Juiz da Bahia não vê trabalho escravo em caso de doméstica sem salário desde os 7 anos
A decisão do juiz, baseada no argumento de que a relação era familiar e não de trabalho, é criticada por especialistas
A Justiça do Trabalho, na Bahia, rejeitou o pedido de indenização de uma empregada doméstica, de 53 anos, que foi vítima de trabalho escravo por mais de quatro décadas. A mulher, que começou a trabalhar na casa de uma família, em Salvador, aos 7 anos de idade, não recebeu remuneração durante todo esse período. O Ministério Público do Trabalho (MPT) planeja recorrer da decisão, considerada “adequada” pela defesa da família, mas criticada por entidades de defesa dos direitos humanos.
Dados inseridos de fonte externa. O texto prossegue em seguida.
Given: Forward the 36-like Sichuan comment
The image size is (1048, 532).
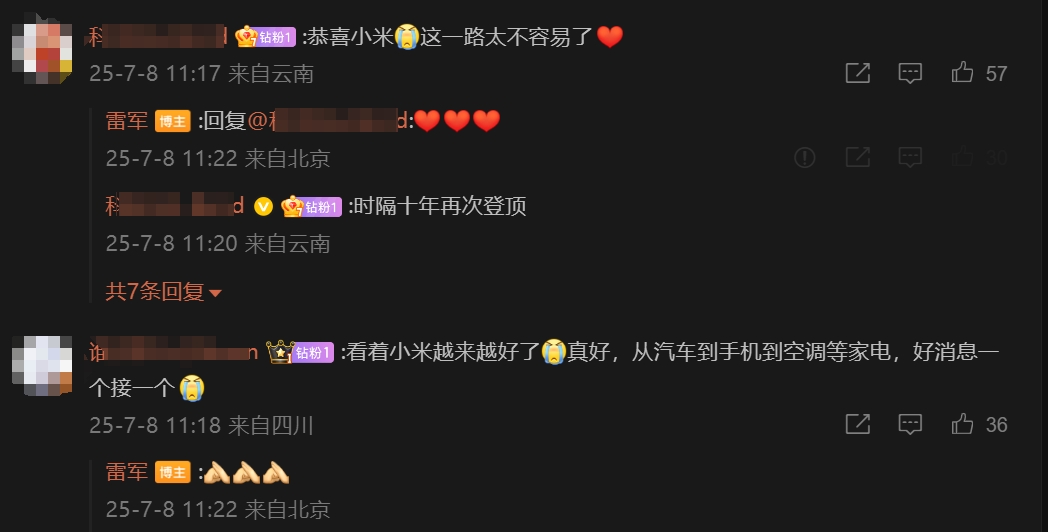Looking at the screenshot, I should point(858,424).
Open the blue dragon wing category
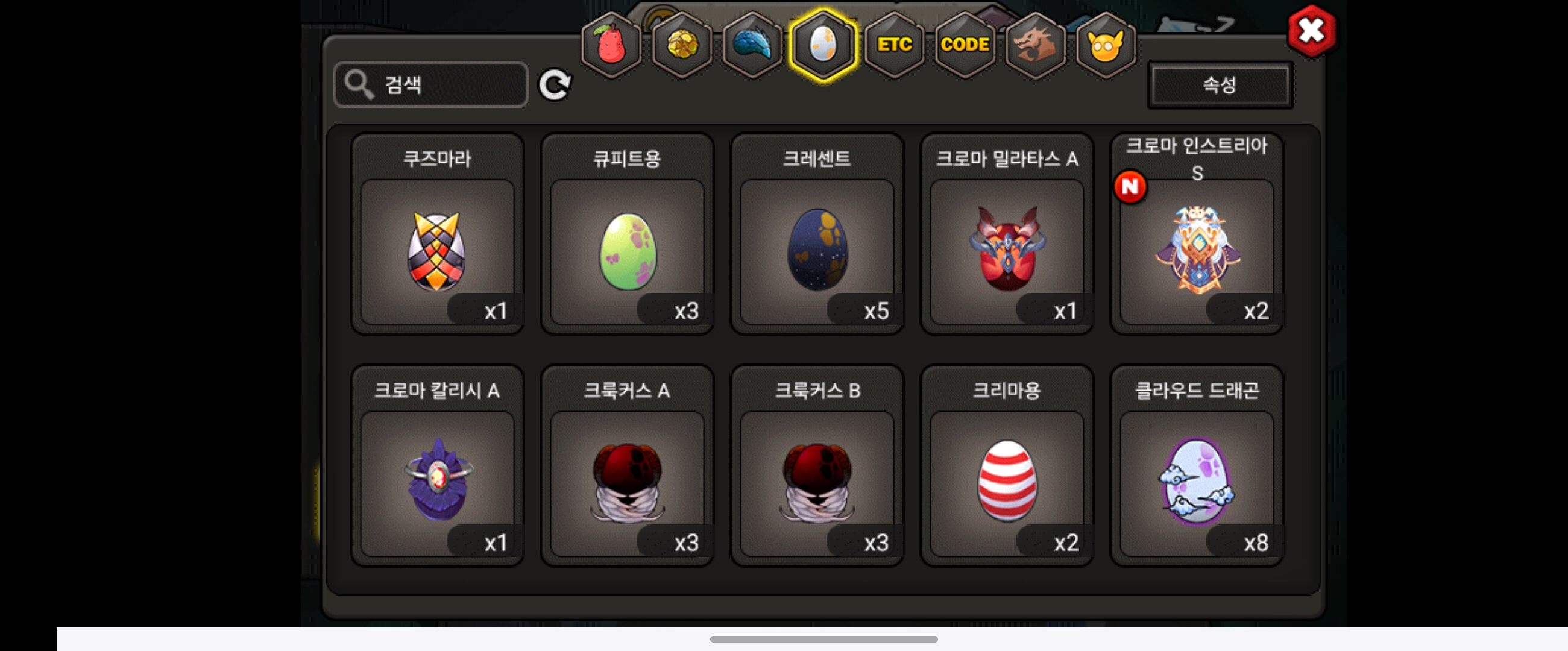 pos(752,45)

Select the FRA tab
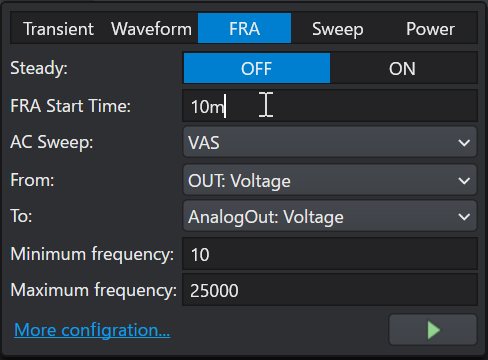(x=244, y=28)
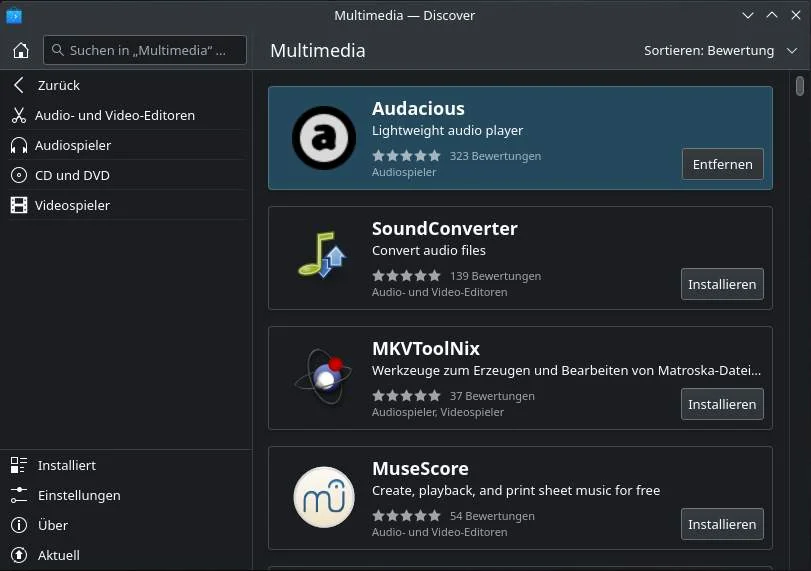The width and height of the screenshot is (811, 571).
Task: Expand the Sortieren: Bewertung dropdown
Action: [x=720, y=51]
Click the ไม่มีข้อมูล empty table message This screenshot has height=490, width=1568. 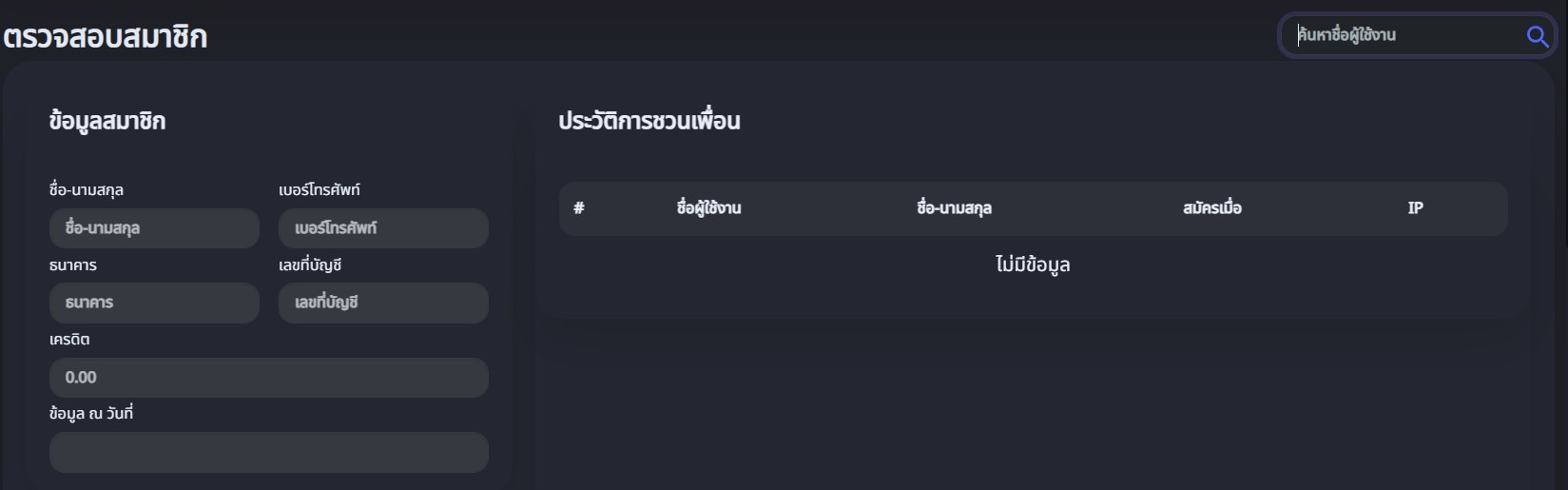1033,265
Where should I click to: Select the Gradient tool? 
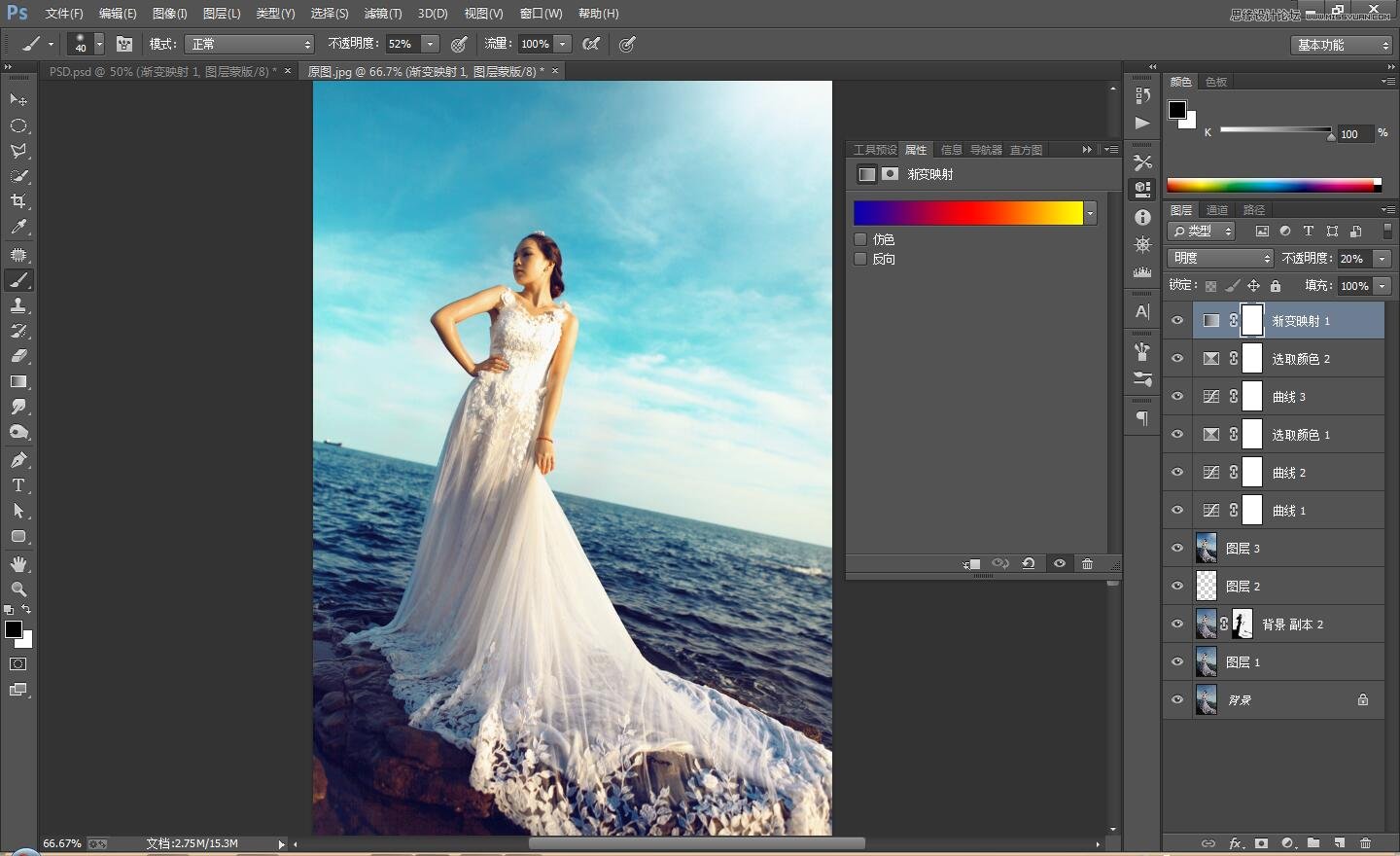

O juiz responsável pelo caso argumentou que a trabalhadora nunca foi tratada como uma funcionária, mas sim “como um membro da família”, o que negaria qualquer relação de trabalho ou vínculo empregatício. Segundo o magistrado, ela não teve oportunidade de estudar, como os filhos biológicos dos patrões, e nunca aprendeu a ler e escrever.
A ação, movida pelo MPT, pretendia que a empregada doméstica recebesse os salários atrasados, além de benefícios como FGTS, férias remuneradas e 13º salário, totalizando uma indenização de R$ 2,4 milhões. A fiscalização, realizada em 2021, constatou uma jornada exaustiva de 15 horas diárias, condições degradantes e trabalho forçado, elementos característicos do trabalho escravo.
A decisão do juiz, baseada no argumento de que a relação era familiar e não de trabalho, é criticada por especialistas.
Em entrevista ao UOL, a pesquisadora Marcela Rage, da UFMG, ressalta que o afeto distorce a percepção da situação, afastando o foco do trabalho realizado e dos direitos negados à empregada doméstica. Admar Fontes Júnior, coordenador estadual de combate ao tráfico de pessoas e trabalho escravo, na Bahia, destaca que muitas trabalhadoras resgatadas relatam a sensação de pertencerem à família, embora estivessem vivendo em situações precárias de moradia e alimentação.
Os casos de resgate de trabalhadoras domésticas têm se tornado mais frequentes, no Brasil, desde 2017. Para a pesquisadora Marcela Rage, é necessário um trabalho institucional para tornar visíveis as engrenagens da exploração no trabalho doméstico, desconstruindo a ideia de que a casa é um lugar de afeto, a fim de evitar a perpetuação dessa prática cruel.